Required task :: Which items below contain the word "Cloud"? List each of those lines in full.

-=-=-

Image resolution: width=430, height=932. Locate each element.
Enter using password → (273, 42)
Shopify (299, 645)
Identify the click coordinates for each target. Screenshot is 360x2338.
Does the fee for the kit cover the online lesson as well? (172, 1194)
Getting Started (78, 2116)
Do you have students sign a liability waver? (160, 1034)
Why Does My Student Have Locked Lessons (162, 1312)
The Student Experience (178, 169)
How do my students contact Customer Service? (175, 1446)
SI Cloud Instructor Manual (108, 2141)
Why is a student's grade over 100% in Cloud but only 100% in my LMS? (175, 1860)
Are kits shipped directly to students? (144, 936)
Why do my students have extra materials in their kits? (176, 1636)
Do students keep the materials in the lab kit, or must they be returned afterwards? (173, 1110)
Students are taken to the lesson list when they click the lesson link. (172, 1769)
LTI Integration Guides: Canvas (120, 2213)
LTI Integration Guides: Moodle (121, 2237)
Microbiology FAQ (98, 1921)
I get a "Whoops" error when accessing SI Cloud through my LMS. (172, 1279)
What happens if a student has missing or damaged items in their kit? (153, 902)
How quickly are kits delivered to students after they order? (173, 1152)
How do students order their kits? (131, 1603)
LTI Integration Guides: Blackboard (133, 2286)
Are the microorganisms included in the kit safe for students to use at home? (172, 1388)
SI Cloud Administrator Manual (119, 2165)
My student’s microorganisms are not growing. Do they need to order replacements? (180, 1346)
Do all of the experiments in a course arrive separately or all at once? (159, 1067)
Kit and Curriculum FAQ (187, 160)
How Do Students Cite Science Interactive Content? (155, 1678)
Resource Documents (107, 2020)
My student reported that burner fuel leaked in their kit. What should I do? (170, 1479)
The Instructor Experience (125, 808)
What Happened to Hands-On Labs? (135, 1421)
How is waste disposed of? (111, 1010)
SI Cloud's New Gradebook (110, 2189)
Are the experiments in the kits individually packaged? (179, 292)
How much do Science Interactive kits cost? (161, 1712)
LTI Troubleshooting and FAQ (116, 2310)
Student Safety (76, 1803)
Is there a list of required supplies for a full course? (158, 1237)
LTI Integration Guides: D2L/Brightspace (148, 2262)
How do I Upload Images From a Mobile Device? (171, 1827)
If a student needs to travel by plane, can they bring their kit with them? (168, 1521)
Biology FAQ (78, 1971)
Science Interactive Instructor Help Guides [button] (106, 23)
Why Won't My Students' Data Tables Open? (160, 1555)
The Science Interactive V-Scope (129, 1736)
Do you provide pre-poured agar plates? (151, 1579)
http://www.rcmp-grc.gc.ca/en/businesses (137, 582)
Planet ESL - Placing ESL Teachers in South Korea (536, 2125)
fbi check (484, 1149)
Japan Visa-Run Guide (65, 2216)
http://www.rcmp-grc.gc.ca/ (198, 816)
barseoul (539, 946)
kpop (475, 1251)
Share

-=-=-

Exercise result ::
SI Cloud Instructor Manual (108, 2141)
Why is a student's grade over 100% in Cloud but only 100% in my LMS? (175, 1860)
I get a "Whoops" error when accessing SI Cloud through my LMS. (172, 1279)
SI Cloud Administrator Manual (119, 2165)
SI Cloud's New Gradebook (110, 2189)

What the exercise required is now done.